Although I undoubtedly valued my experience in DC, I can’t help but think that value was derived out of creating friendships, exploring career paths, and going to fun places. The actual part where we engaged with the community seems to have fallen out of the equation somewhere along the way. I mean, due to the nature of the program, we always tried to draw a link to civic engagement whenever we had reflections or discussions about our events or jobs. But the connections seemed tenuous at best and we just accepted it for the sake of convenience. To me, it always just felt like a program where we got internships and reflected on societal problems during every discussion (which has it’s own value, but doesn’t feel like it necessarily belongs in DukeEngage)

But this past Saturday, we were able to go volunteer at a food bank and participate in what I consider one of our only real engagement opportunities. From around 8:30 until noon, we helped DC residents from all around the area get fresh produce. The people I saw started lining up before I even arrived at the location, for food that wouldn’t be given out for hours–by some accounts, people were camping out overnight. The most striking thing about the entire morning was the sense of community that I felt and saw. Despite coming from diverse backgrounds and cultures, the people looked out for each other. They wanted to bring back food for neighbors and made sure the other people in the line were being taken care of. I think the most striking example of this was a woman who, worrying that other people in the line were being ignored during the registration process, not only brought me to the back of the line to help, but took the initiative to ask people herself if they were registered or not.

Seeing the cohesiveness of the community in spite of language and cultural barriers gave me some hope that no matter how dire things might get, there’s always going to be people who see the underlying commonalities between everyone. And in that cohesiveness, there remains a welcoming smile for those outside of the community. While waiting for hours in the grueling heat, I met people who greeted me with a warm smile and thanked me for doing something as simple as giving them water. Those reactions are what make engagement like that so fulfilling to me. No matter how few and far between it may be, the gratitude that people showed me made my day and reminded me what the ultimate goal of engagement is–helping real people with real problems and making their lives just that much better.

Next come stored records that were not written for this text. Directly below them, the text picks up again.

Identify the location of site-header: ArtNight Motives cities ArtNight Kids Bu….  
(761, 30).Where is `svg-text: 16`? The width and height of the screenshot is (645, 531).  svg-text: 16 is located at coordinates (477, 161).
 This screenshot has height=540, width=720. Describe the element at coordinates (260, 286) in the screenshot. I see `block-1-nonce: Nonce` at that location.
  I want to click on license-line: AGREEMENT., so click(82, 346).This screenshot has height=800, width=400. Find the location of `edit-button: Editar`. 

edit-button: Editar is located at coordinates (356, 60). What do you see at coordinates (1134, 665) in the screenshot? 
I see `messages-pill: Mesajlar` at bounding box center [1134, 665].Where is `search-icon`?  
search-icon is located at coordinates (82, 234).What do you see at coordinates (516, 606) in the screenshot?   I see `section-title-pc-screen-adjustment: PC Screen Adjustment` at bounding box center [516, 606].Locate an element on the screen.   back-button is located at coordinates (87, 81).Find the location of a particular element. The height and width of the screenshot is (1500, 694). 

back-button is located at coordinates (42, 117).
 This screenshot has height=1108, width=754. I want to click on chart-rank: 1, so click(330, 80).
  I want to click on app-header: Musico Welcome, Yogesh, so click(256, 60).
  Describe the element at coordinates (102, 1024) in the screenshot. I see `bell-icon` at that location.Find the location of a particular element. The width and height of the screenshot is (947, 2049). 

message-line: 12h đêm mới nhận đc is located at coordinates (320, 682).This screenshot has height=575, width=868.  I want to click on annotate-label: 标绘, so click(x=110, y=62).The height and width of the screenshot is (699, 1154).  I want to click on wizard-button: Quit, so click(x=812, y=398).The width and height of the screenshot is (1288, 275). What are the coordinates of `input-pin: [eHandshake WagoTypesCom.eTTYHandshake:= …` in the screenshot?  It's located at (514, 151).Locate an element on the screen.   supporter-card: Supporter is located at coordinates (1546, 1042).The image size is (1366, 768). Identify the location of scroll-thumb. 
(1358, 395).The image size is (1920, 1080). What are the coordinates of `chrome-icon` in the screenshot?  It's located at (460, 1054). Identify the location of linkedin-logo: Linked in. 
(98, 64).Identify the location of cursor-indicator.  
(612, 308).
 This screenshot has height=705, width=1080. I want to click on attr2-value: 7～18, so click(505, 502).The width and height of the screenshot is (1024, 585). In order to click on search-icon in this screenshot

So, does the DC program have a place in DukeEngage? I don’t know. People have made connections to civic engagement and if it works for them. In so far as the program is mostly for personal growth, then some would say it belongs in DukeEngage. But is the program valuable and worth it? Undoubtedly, yes. Our discussions and the internship were great opportunities that made me think about my perspectives and the narratives I believe in, but the times when we really connected with the DC community are the times that made this program worthwhile. Whether it was the community dinner, the drum circle, or volunteering at the food bank, I have remembered (and to some degree, realized) what it really means to engage and why it’s a standard that I will hold myself to from now on.